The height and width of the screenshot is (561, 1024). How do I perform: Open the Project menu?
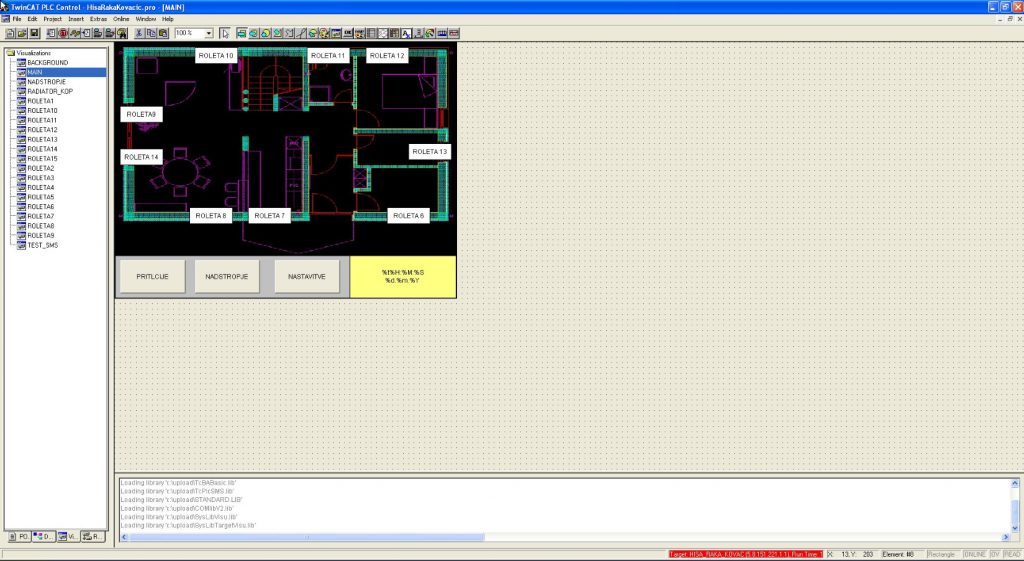click(52, 19)
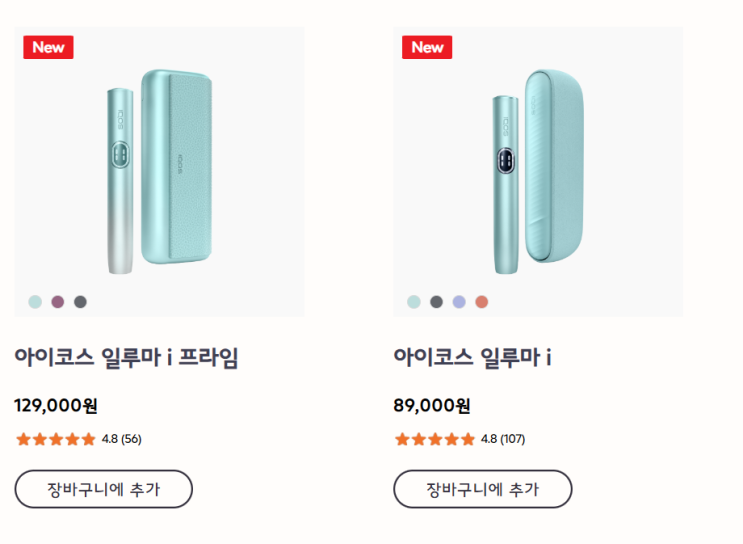Add 아이코스 일루마 i to cart

[483, 489]
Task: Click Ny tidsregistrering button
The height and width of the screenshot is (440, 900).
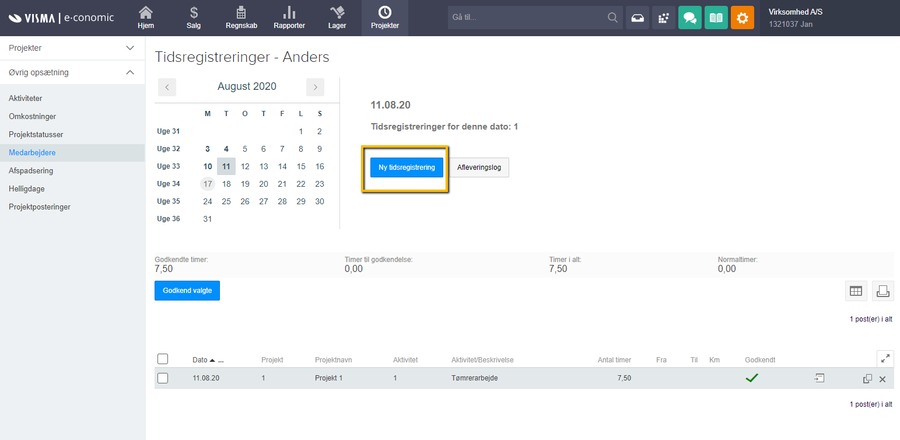Action: (406, 167)
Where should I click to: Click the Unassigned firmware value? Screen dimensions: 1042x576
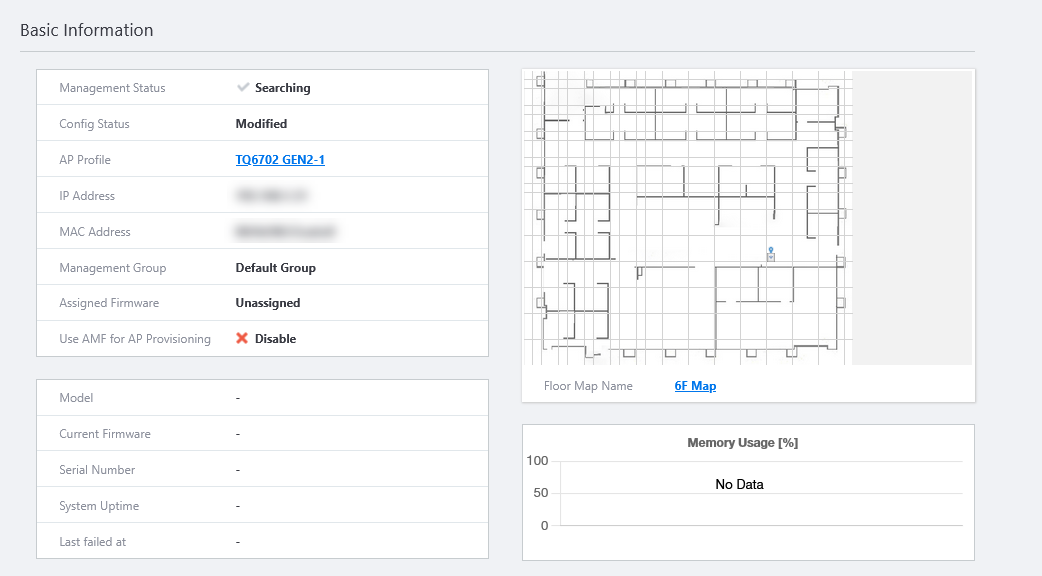[268, 303]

### TASK STATEMENT
Set down the complete material exactly, but do not include the images.

### YOUR RESPONSE
The height and width of the screenshot is (561, 1024). How do I perform: Open the Project menu?
click(52, 19)
Add 아이코스 일루마 i to cart

[483, 489]
Task: Click Ny tidsregistrering button
The height and width of the screenshot is (440, 900).
Action: (406, 167)
Where should I click to: Click the Unassigned firmware value? Screen dimensions: 1042x576
[268, 303]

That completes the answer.